EXERCISE GOAL
Look through the data below. Collect every line where the word "computer" occurs.

----- RECORD SET -----

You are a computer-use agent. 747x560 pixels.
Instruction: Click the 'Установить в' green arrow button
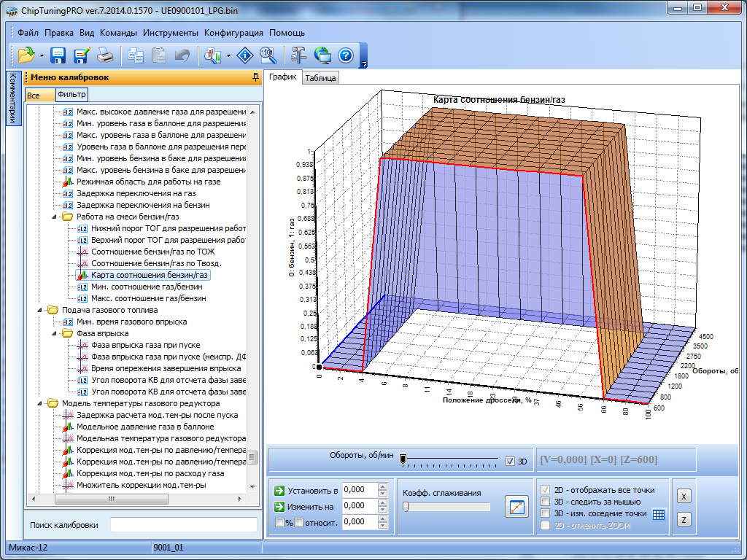pyautogui.click(x=279, y=490)
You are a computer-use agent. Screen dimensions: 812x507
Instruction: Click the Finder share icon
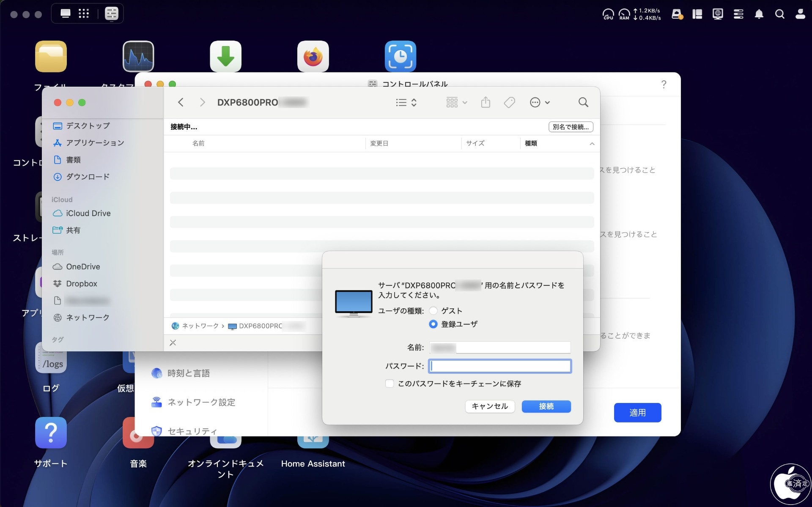tap(486, 102)
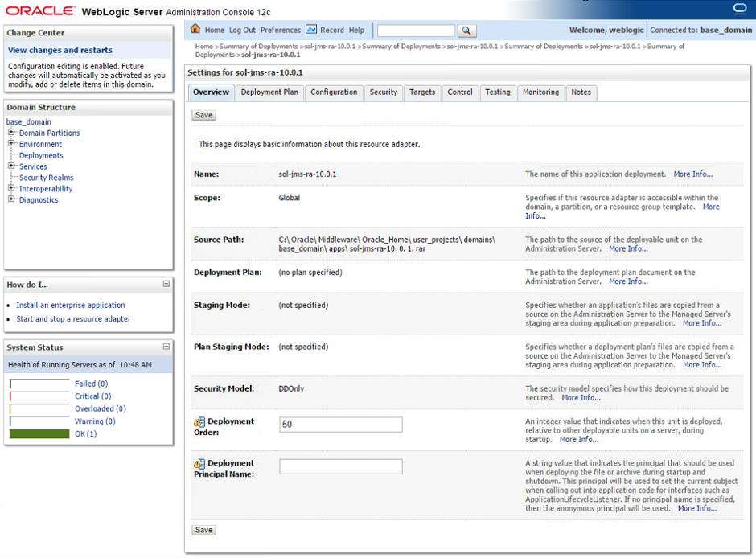
Task: Click the Deployment Order restart-required icon
Action: coord(199,422)
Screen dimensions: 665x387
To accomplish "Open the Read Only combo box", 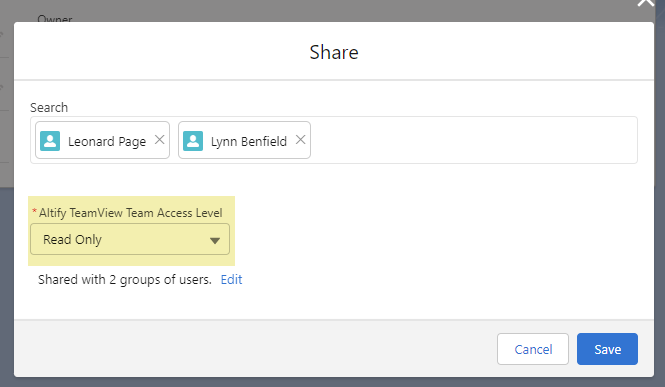I will (x=130, y=239).
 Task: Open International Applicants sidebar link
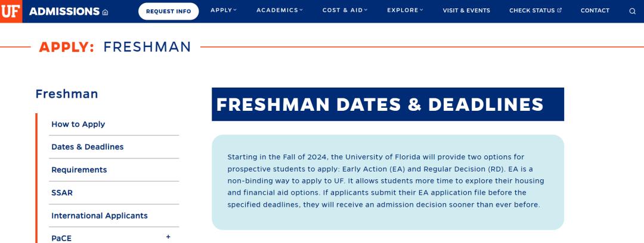(100, 216)
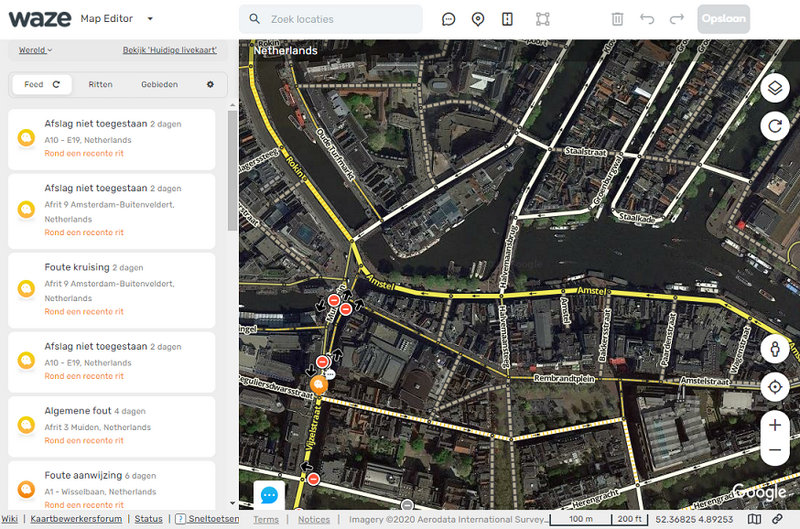The width and height of the screenshot is (800, 529).
Task: Switch to the Gebieden tab
Action: coord(159,85)
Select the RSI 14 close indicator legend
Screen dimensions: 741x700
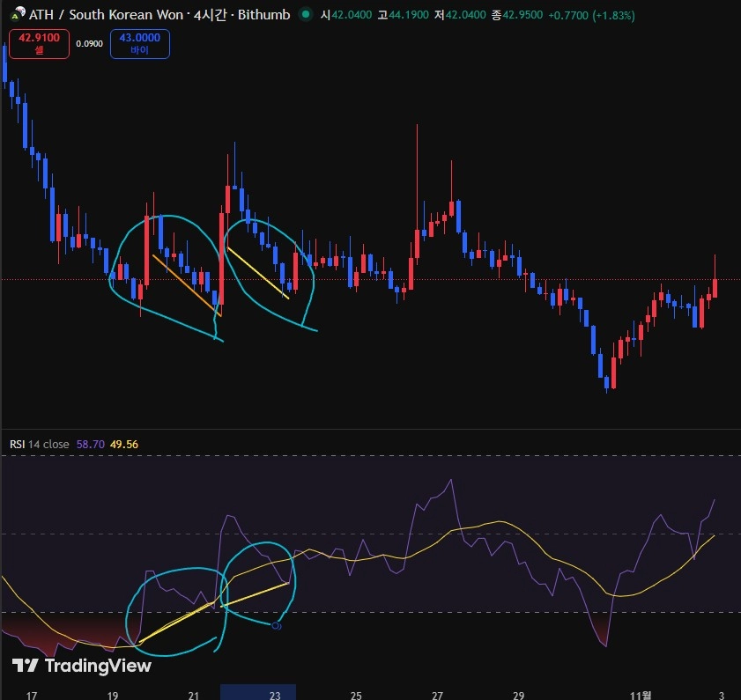tap(39, 445)
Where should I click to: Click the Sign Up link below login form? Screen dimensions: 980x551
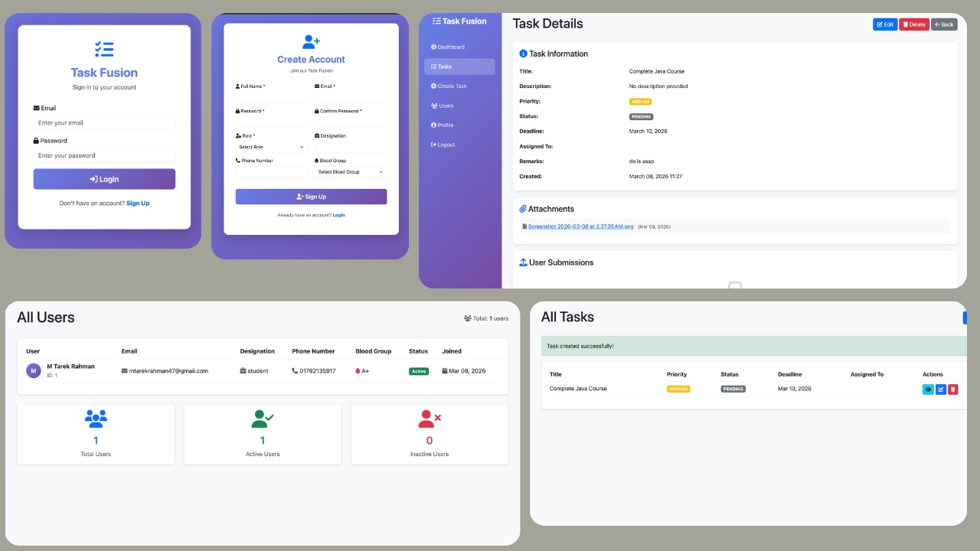138,203
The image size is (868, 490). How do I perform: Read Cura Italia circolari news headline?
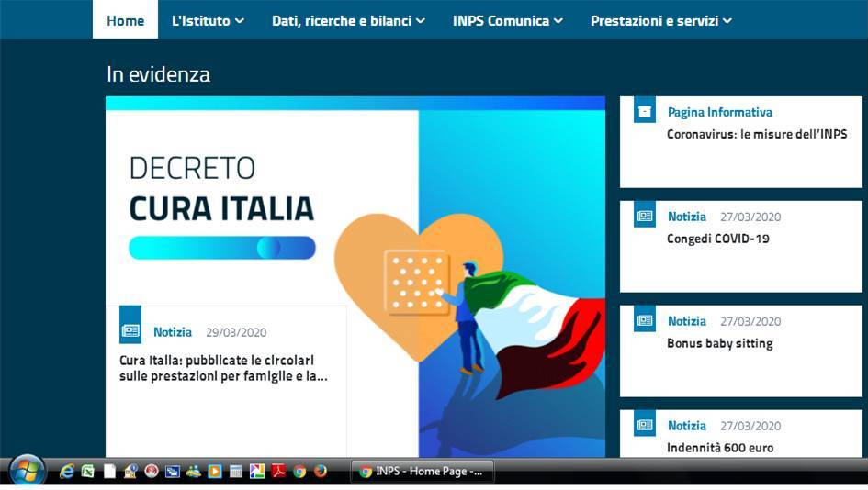[223, 368]
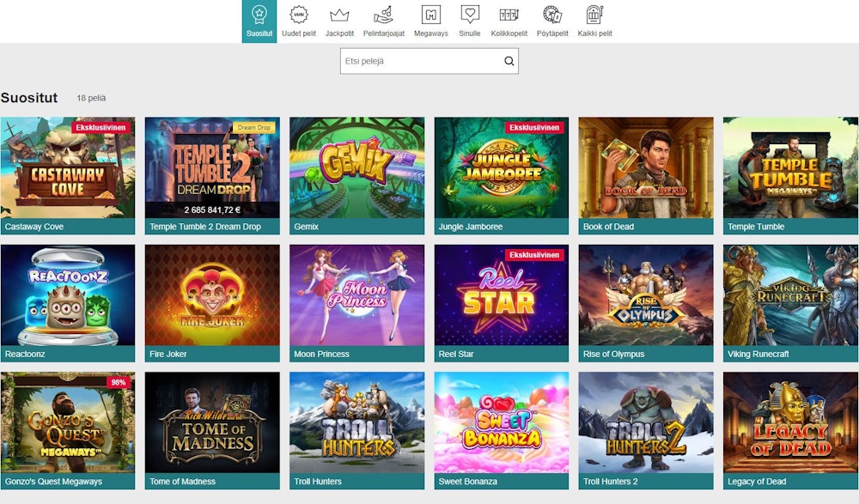Screen dimensions: 859x504
Task: Open the Kaikki pelit category icon
Action: (x=594, y=15)
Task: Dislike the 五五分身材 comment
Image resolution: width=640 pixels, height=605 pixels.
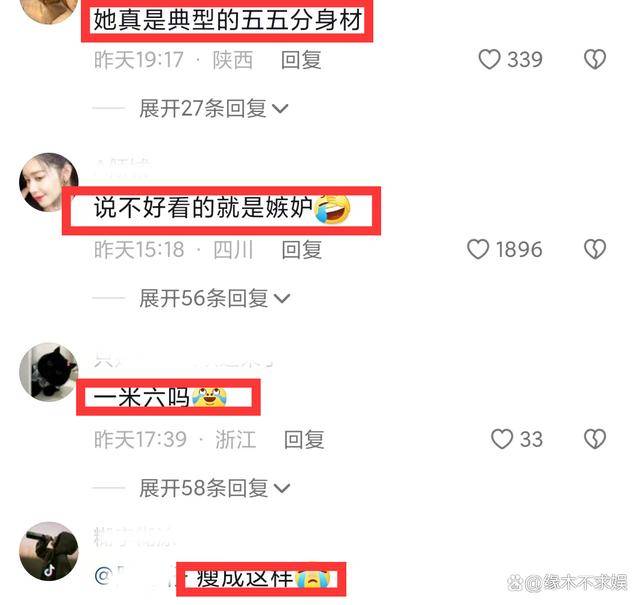Action: click(x=595, y=60)
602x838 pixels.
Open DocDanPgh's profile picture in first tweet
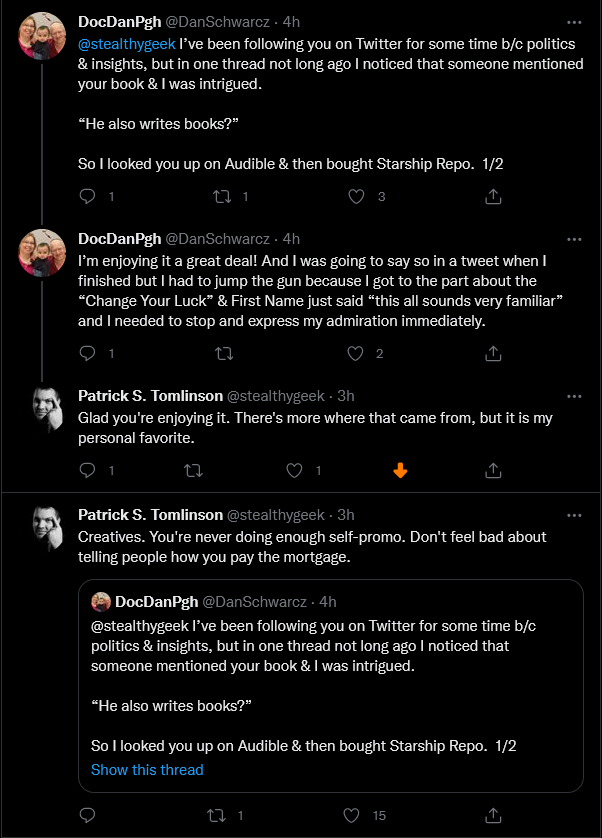[42, 35]
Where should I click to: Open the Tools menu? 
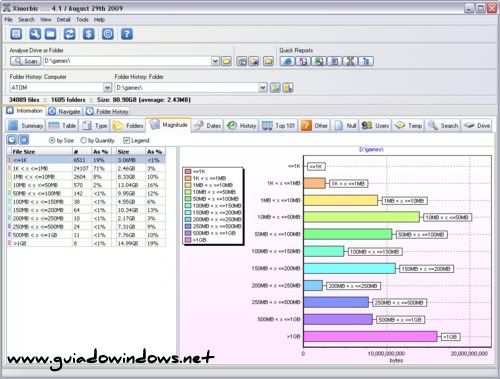(82, 20)
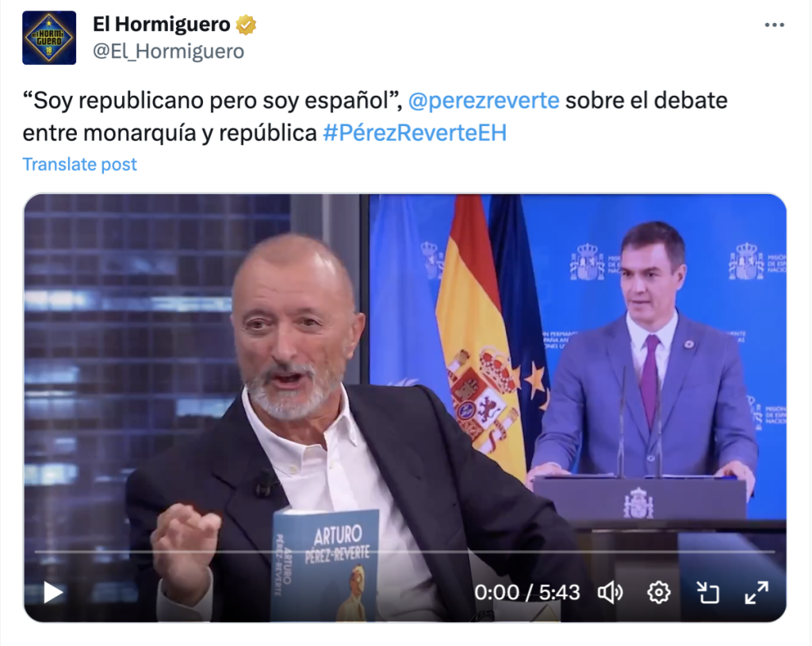Click the gold verified badge

click(x=246, y=25)

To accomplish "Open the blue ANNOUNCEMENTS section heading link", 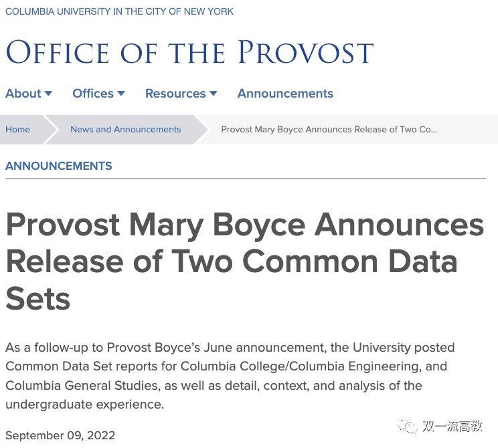I will [59, 166].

-----

ANSWER TO THIS PROBLEM
You are a computer-use agent. 747x560 pixels.
You are a computer-use agent. Screen dimensions: 812x507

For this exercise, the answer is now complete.